Degradation of Methyl β-D-Ribopyranoside and Methyl β-D-Xylopyranoside by Oxygen in Aqueous Sodium Hydroxide Solution

Abstract

Methyl β-D-ribopyranoside (1) and methyl β-D-xylopyranoside (2) were degraded by oxygen (0.682 MPa partial pressure) in 1.25 M sodium hydroxide at 120°C. The degradations of 1 and 2 were similar to the previously reported degradations of 1,5-anhydroribitol (3) and 1,5-anhydroxylitol (4), respectively.⁴ Both hydrogen peroxide and stable organic peroxides were detected in the reactions of 1 and 2. The riboside 1 degraded faster than the xyloside 2. This difference in reactivity is proposed to be a function of the relative acidity of the glycosides.
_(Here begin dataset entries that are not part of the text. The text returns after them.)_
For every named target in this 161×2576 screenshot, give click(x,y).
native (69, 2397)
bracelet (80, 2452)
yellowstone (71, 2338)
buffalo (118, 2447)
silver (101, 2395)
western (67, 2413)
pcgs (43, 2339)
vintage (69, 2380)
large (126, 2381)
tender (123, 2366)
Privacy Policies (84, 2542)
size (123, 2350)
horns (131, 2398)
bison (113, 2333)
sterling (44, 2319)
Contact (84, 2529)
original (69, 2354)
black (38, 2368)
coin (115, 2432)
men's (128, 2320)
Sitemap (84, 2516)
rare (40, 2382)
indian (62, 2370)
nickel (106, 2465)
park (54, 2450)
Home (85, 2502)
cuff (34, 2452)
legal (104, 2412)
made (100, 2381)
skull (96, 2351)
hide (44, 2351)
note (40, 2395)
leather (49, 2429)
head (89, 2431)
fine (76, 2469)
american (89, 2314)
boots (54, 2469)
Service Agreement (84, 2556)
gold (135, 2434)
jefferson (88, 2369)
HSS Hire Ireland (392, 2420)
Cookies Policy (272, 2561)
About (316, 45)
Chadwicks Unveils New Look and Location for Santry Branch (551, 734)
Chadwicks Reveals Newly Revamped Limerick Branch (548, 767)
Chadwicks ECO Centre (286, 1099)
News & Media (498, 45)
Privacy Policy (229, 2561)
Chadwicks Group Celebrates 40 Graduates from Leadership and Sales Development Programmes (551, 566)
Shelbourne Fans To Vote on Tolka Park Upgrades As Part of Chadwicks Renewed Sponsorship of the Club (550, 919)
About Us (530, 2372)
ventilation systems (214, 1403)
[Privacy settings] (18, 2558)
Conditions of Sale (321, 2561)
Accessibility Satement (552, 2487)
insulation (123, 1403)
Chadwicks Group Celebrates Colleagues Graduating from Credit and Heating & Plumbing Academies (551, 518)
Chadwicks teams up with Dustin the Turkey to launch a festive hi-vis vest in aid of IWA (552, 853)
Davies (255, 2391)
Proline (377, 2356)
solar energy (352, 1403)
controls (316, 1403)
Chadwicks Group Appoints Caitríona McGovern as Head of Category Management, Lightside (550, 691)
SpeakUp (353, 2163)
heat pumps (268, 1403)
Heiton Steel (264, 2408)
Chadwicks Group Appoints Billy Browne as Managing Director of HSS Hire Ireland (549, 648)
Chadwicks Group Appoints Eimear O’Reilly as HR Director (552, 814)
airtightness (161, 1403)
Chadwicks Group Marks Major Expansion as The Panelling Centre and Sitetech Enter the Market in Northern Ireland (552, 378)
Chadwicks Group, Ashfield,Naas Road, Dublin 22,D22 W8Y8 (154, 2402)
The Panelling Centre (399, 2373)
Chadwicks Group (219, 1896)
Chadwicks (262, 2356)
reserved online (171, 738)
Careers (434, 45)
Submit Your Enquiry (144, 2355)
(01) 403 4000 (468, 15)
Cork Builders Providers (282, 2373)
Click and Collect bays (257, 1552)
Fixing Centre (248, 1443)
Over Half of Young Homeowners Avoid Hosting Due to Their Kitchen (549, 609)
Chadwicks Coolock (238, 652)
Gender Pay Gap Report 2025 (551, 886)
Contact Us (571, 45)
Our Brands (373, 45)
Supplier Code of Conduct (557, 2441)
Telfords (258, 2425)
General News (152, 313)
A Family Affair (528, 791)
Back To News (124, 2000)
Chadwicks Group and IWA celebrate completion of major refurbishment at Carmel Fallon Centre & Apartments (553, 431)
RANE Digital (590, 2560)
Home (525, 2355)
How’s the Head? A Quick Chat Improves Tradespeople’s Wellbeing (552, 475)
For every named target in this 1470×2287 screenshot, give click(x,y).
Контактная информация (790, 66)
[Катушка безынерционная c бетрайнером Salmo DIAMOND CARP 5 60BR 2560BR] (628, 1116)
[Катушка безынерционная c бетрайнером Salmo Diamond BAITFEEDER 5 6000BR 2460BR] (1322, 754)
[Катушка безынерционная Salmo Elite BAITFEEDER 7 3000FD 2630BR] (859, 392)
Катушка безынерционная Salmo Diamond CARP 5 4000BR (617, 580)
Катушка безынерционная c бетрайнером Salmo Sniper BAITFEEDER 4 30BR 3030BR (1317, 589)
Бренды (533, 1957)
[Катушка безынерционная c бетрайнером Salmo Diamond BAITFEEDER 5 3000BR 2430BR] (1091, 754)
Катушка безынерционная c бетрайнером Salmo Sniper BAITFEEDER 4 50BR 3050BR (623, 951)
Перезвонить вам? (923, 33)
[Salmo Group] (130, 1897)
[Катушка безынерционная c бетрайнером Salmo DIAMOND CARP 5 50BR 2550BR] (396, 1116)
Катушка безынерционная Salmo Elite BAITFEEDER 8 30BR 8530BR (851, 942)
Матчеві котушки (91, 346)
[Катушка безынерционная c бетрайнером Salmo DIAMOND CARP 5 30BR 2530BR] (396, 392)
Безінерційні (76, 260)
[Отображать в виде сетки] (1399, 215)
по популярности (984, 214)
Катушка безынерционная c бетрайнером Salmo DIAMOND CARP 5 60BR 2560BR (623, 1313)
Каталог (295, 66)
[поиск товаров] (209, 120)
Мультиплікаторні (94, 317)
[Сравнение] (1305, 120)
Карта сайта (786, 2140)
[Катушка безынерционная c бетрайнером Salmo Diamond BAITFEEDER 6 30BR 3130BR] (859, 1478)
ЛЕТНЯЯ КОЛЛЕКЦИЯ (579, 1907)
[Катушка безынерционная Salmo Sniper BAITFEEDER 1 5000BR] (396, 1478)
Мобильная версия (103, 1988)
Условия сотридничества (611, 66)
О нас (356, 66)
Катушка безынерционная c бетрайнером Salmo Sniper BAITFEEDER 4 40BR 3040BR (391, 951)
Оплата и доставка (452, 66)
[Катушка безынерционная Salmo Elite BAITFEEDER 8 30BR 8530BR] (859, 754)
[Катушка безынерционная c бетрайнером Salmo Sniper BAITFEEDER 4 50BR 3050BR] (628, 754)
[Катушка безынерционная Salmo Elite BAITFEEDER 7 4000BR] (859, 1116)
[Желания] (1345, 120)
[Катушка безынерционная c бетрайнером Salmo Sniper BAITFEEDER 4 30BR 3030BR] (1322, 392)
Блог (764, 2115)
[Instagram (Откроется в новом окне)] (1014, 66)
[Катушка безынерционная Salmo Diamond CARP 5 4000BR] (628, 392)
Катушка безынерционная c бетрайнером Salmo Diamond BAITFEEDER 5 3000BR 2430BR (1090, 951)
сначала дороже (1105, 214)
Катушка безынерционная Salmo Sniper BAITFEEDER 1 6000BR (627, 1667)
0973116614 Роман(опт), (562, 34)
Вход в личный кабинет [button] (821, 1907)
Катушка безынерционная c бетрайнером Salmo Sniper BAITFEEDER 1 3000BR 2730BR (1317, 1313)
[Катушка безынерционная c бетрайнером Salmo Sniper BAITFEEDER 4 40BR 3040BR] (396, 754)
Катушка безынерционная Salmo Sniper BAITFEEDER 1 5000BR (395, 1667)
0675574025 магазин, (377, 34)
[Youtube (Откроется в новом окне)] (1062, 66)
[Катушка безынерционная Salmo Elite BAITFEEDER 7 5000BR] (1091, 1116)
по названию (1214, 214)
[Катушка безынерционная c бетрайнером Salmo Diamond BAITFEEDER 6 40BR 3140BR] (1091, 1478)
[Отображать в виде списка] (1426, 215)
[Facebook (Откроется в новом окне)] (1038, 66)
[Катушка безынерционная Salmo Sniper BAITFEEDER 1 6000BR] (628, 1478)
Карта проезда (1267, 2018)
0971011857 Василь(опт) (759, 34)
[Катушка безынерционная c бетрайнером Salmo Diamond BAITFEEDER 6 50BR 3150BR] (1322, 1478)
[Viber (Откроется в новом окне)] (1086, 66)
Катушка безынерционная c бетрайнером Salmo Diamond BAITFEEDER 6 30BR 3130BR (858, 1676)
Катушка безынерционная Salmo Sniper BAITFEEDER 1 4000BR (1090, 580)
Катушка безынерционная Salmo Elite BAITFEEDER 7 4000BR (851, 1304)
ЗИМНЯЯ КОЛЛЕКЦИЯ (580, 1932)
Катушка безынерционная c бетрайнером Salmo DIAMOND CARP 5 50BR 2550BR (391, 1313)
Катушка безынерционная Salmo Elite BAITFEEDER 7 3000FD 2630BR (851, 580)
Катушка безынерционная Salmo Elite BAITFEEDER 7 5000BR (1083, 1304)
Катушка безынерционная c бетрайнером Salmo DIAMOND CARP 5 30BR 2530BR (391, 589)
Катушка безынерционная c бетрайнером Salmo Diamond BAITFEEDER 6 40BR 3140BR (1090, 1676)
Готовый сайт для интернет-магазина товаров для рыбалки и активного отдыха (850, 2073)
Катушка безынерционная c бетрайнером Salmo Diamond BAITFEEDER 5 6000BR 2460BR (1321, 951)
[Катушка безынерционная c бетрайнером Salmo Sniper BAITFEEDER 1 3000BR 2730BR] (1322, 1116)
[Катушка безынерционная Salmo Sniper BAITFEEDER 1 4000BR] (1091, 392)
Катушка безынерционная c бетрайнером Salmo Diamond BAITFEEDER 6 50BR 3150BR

Ionization of hydroxyl groups is postulated to be favored in 1, thus facilitating the initiation of the free radical degradation. The degradations of both 1 and 2 exhibited complex kinetics indicating autoinhibited reactions. In spite of the differences in reactivity, glycosidic bond cleavage occurred in approximately 60% of the degradations for both 1 and 2. C-1 radicals, resulting from abstraction of the anomeric hydrogen atom, are proposed to cause the observed autoinhibition via termination reactions with α-hydroxyhydroperoxyl radicals. However, decomposition of the glycosides via C-1 radicals is not believed to constitute a major degradation pathway since the reactivities of 1 and 2 were essentially the same as the analogous 1,5-anhydroalditols, i.e. 3 and 4, respectively. The major acidic degradation products of 1 and 2 were identical, but were formed in different relative ratios. The major acidic products were methoxyacetic acid, lactic acid, glycolic acid, glyceric acid, a methyl 3-C-carboxyfuranoside, and two isomeric 2-C-carboxyfuranosides.